_Exercise goal_: Change "Find the location of" to "Determine the position of" in the lines of data between the line containing "This screenshot has width=2571, height=1202." and the line containing "tab-label: КАРТИНКА is", inclusive, and reproduce only those lines, omitting the pictures.
** Opening Data listing block **
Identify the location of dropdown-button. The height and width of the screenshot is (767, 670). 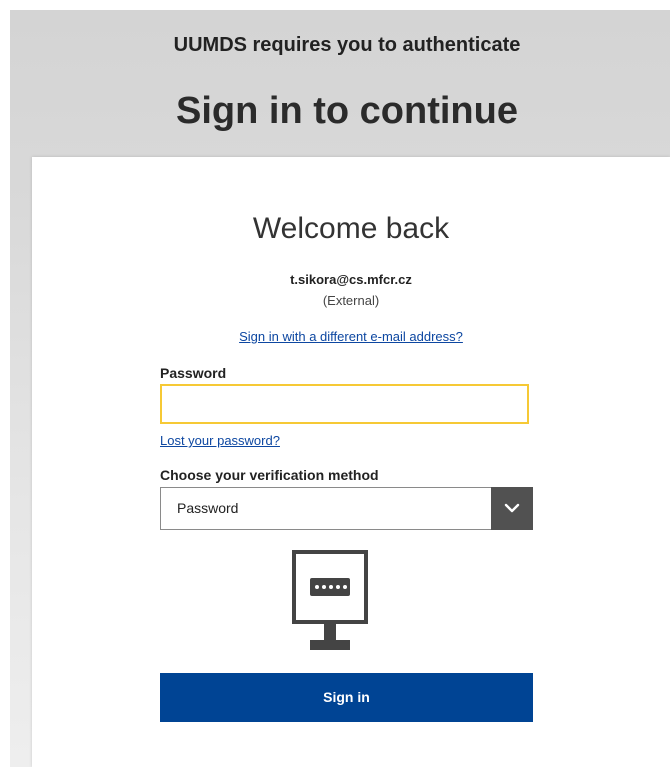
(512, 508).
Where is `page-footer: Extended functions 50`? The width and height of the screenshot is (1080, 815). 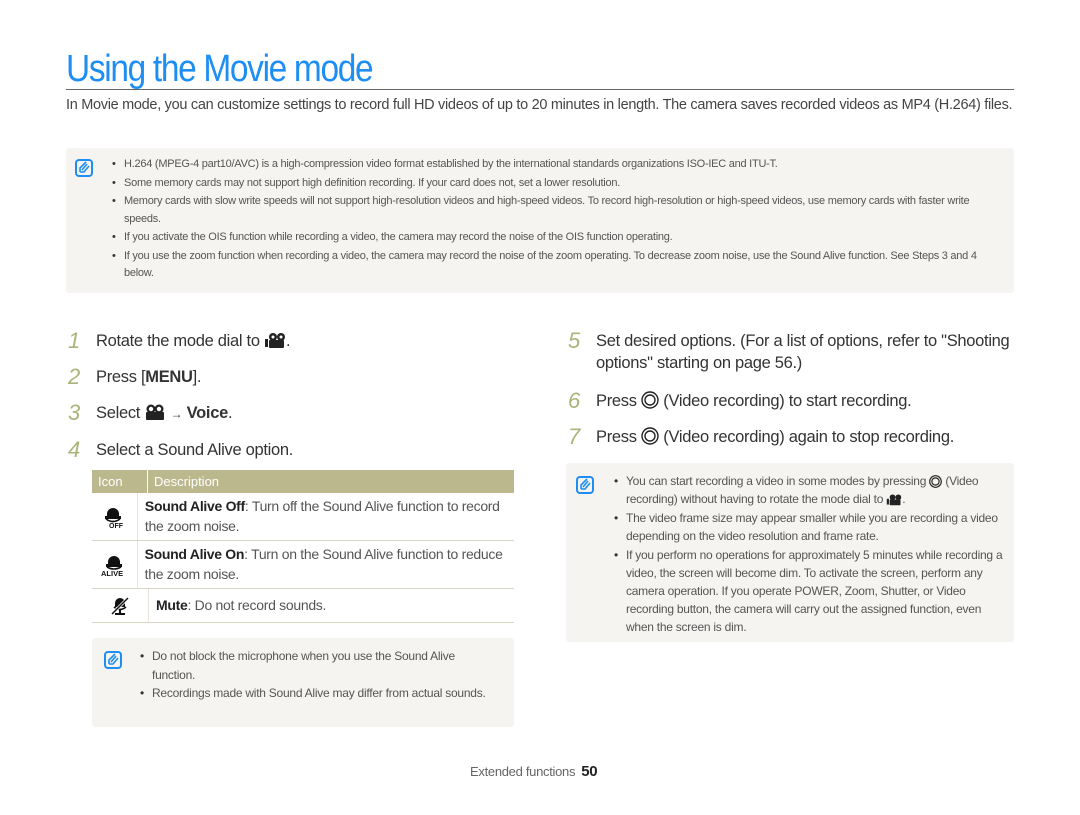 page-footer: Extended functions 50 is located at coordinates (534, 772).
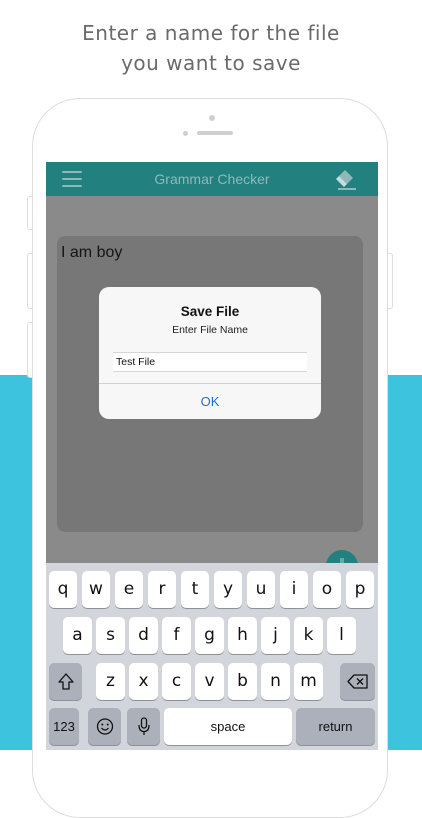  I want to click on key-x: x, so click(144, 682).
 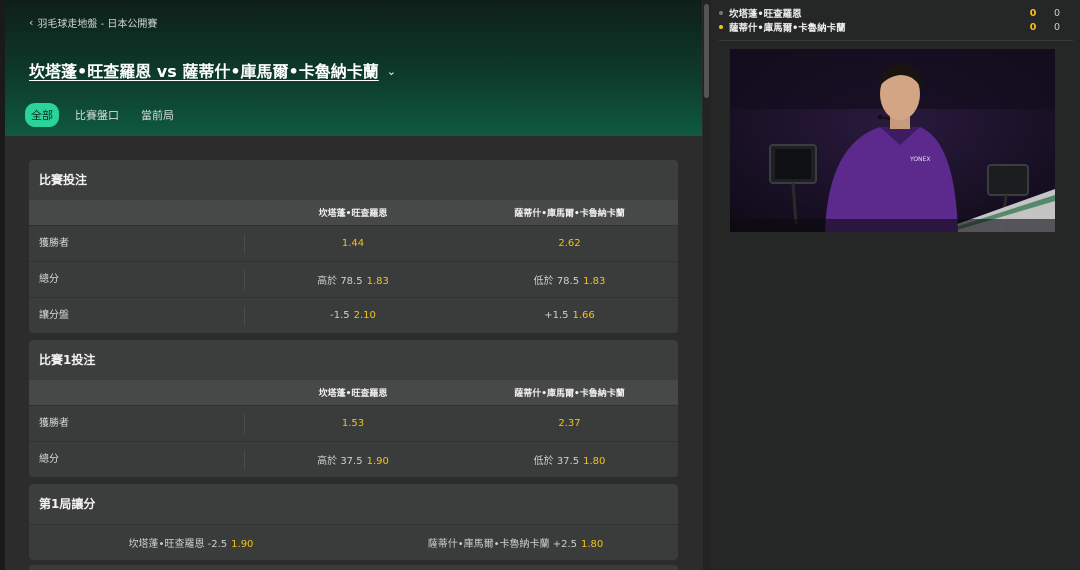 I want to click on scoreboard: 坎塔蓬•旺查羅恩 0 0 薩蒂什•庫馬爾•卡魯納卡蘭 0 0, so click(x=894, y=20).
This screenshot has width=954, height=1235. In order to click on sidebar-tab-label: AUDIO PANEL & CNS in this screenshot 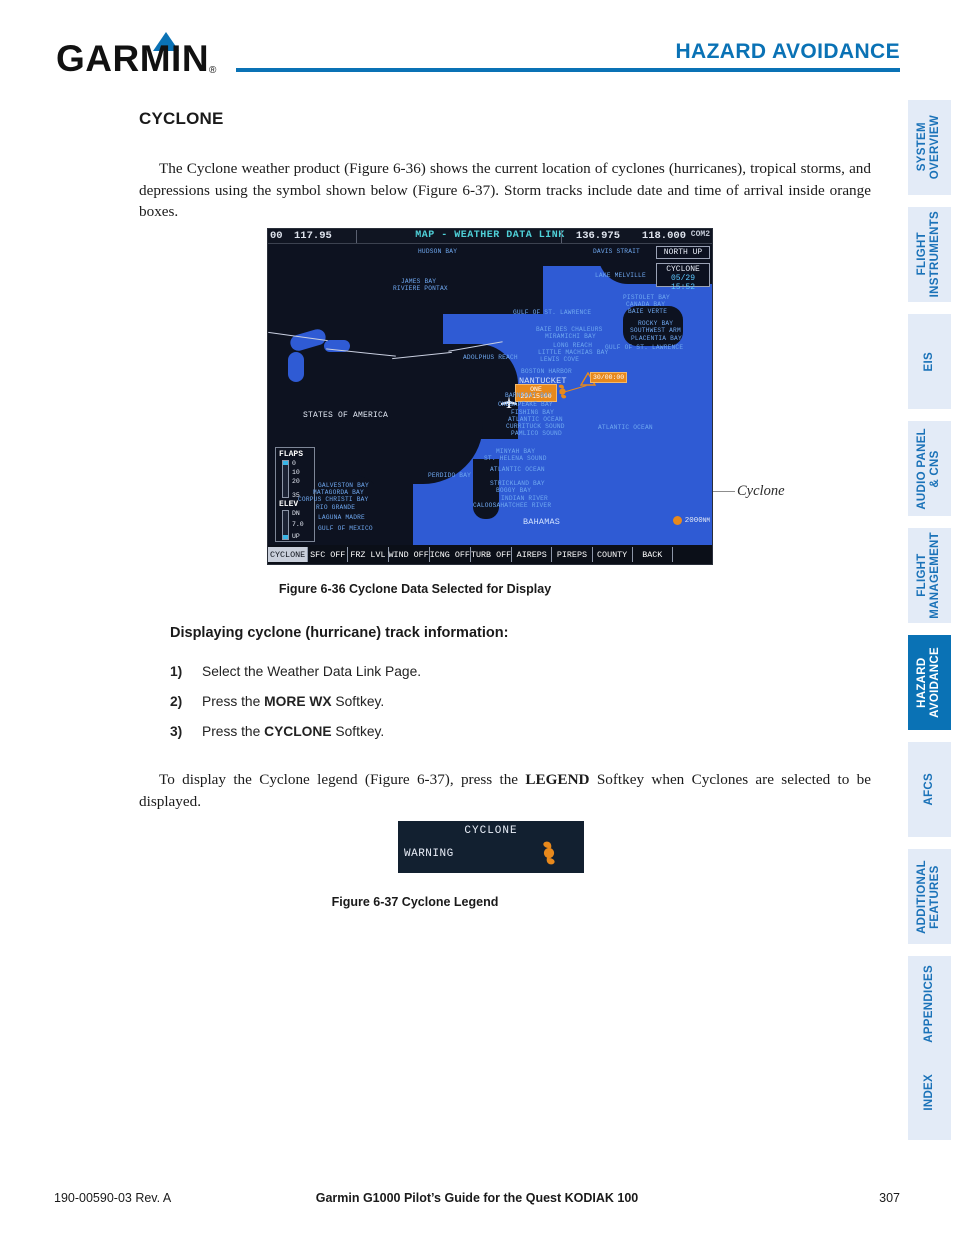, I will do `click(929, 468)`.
** Closing Data listing block **
** Opening Data listing block **
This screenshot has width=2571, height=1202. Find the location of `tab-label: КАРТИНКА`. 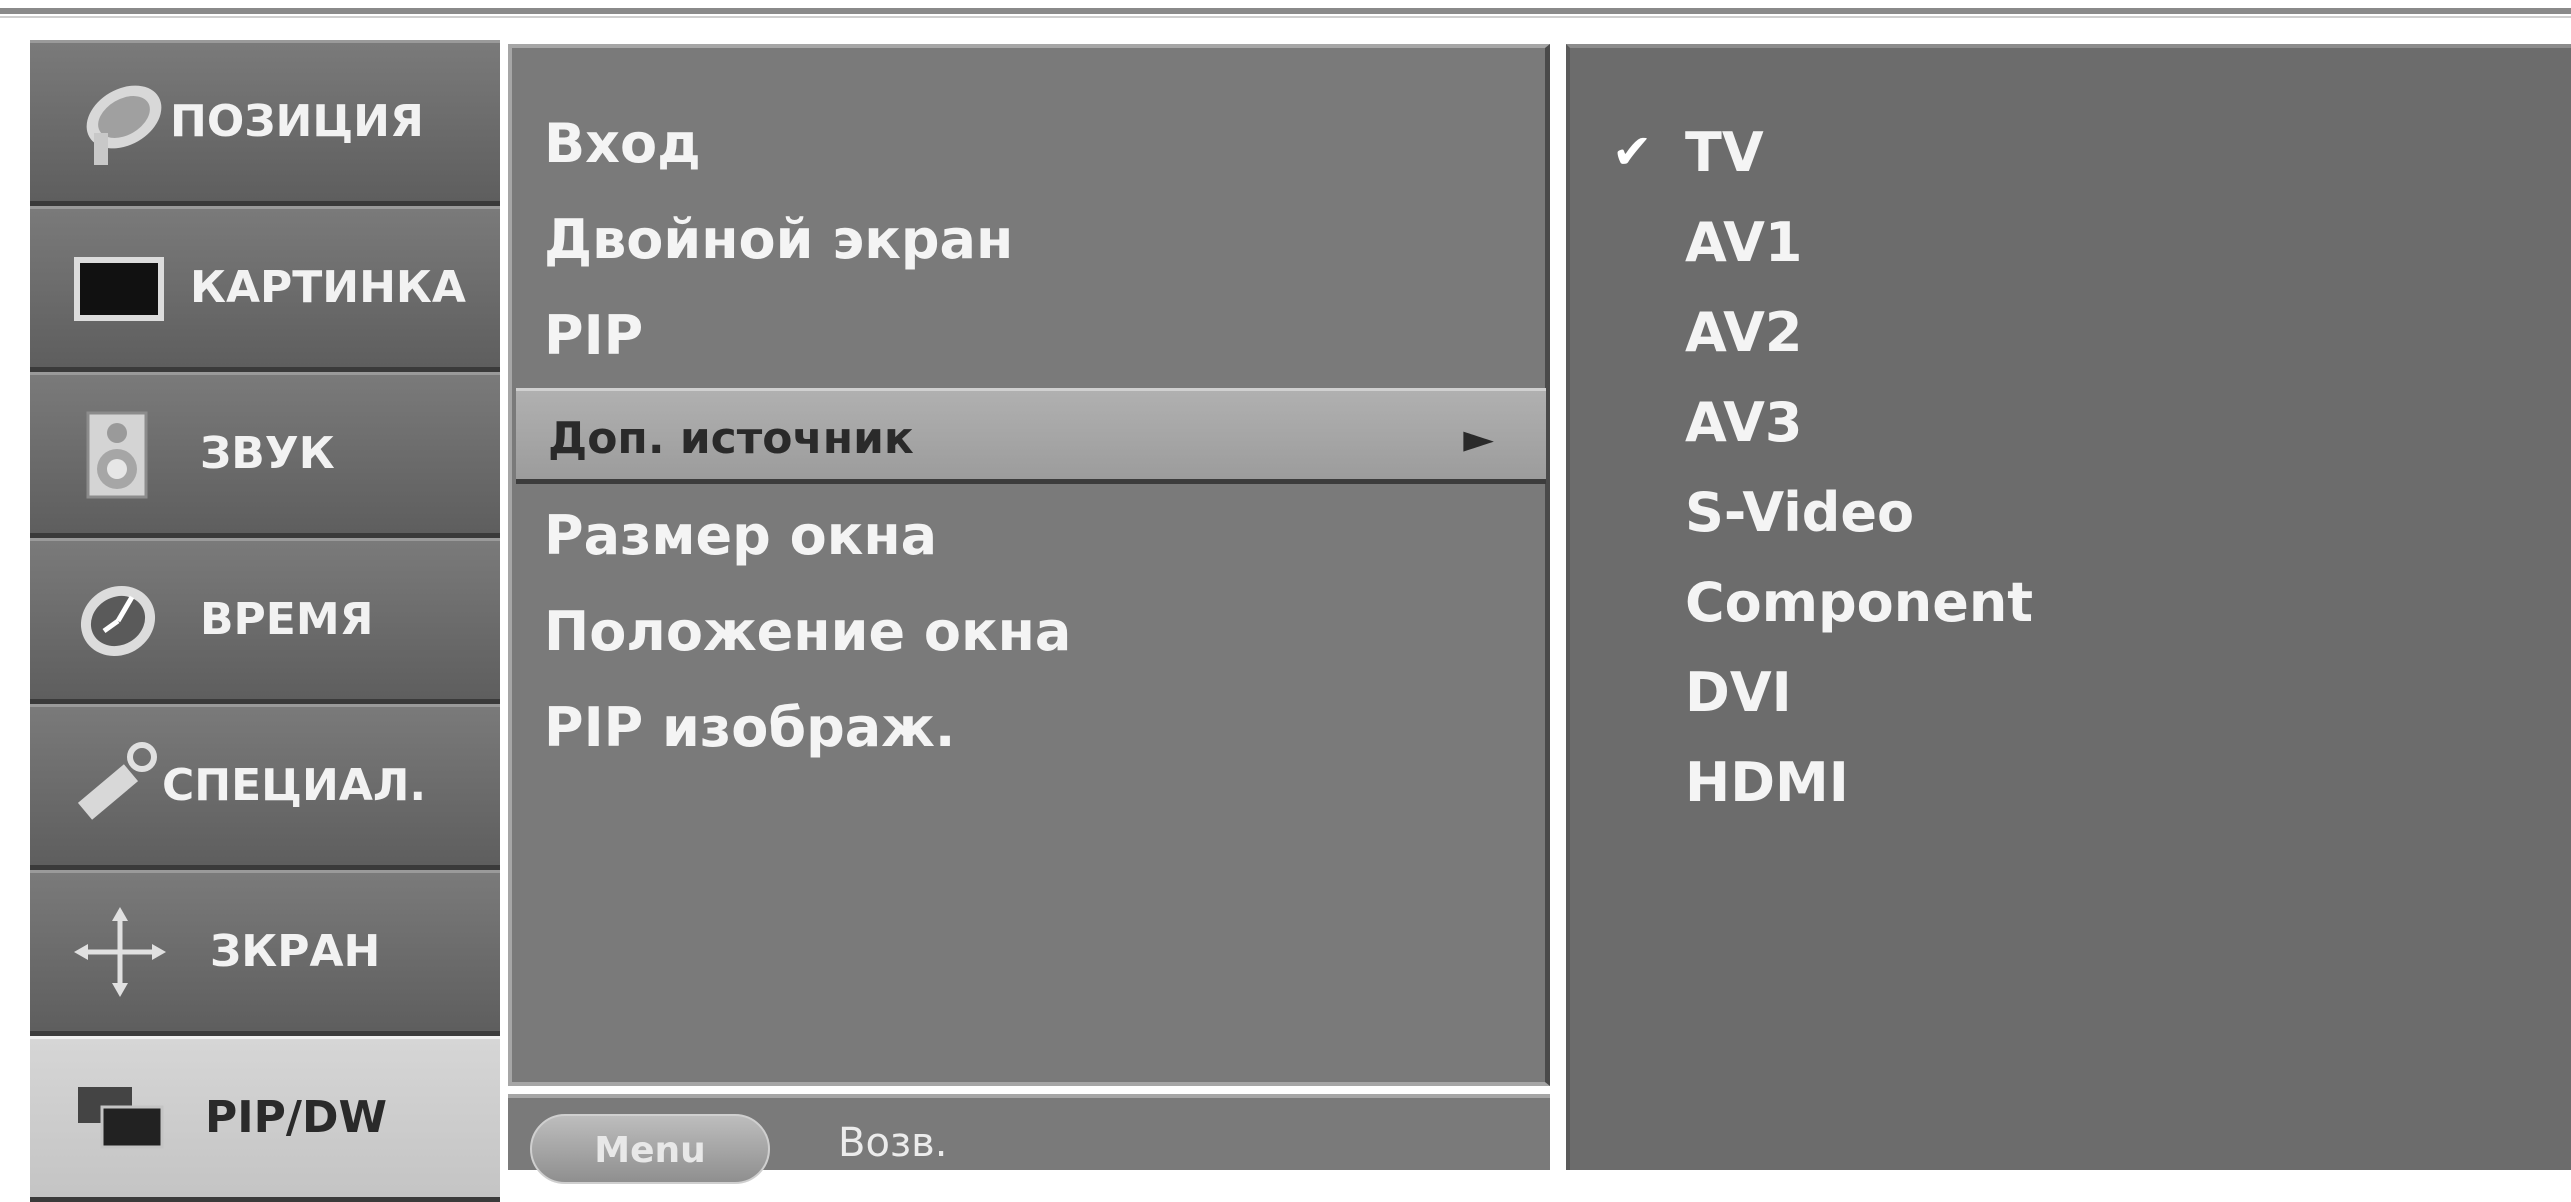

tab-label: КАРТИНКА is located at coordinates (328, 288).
** Closing Data listing block **
** Opening Data listing block **
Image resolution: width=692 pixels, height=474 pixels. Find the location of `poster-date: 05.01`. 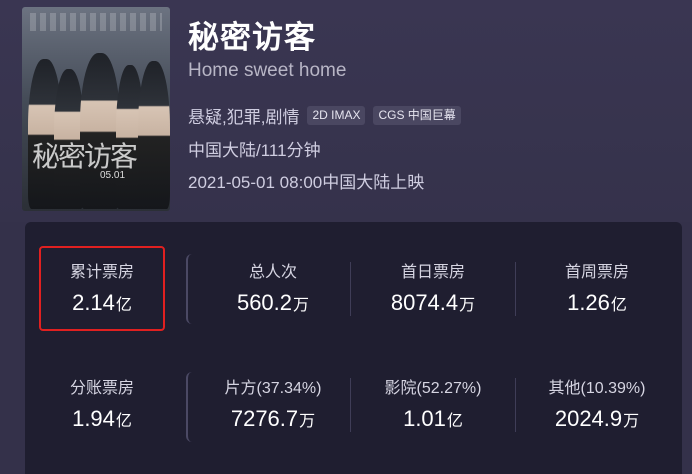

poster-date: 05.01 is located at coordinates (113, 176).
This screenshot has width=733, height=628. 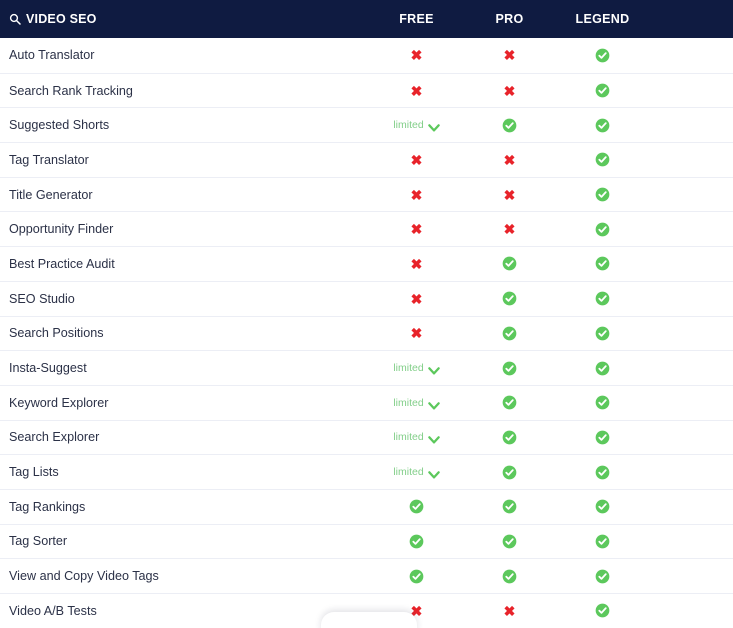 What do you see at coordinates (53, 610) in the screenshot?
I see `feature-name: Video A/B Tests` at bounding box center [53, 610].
** Closing Data listing block **
_Answer for the task_:
This screenshot has width=2571, height=1202. Determine the position of `tab-label: КАРТИНКА`. 

tab-label: КАРТИНКА is located at coordinates (328, 288).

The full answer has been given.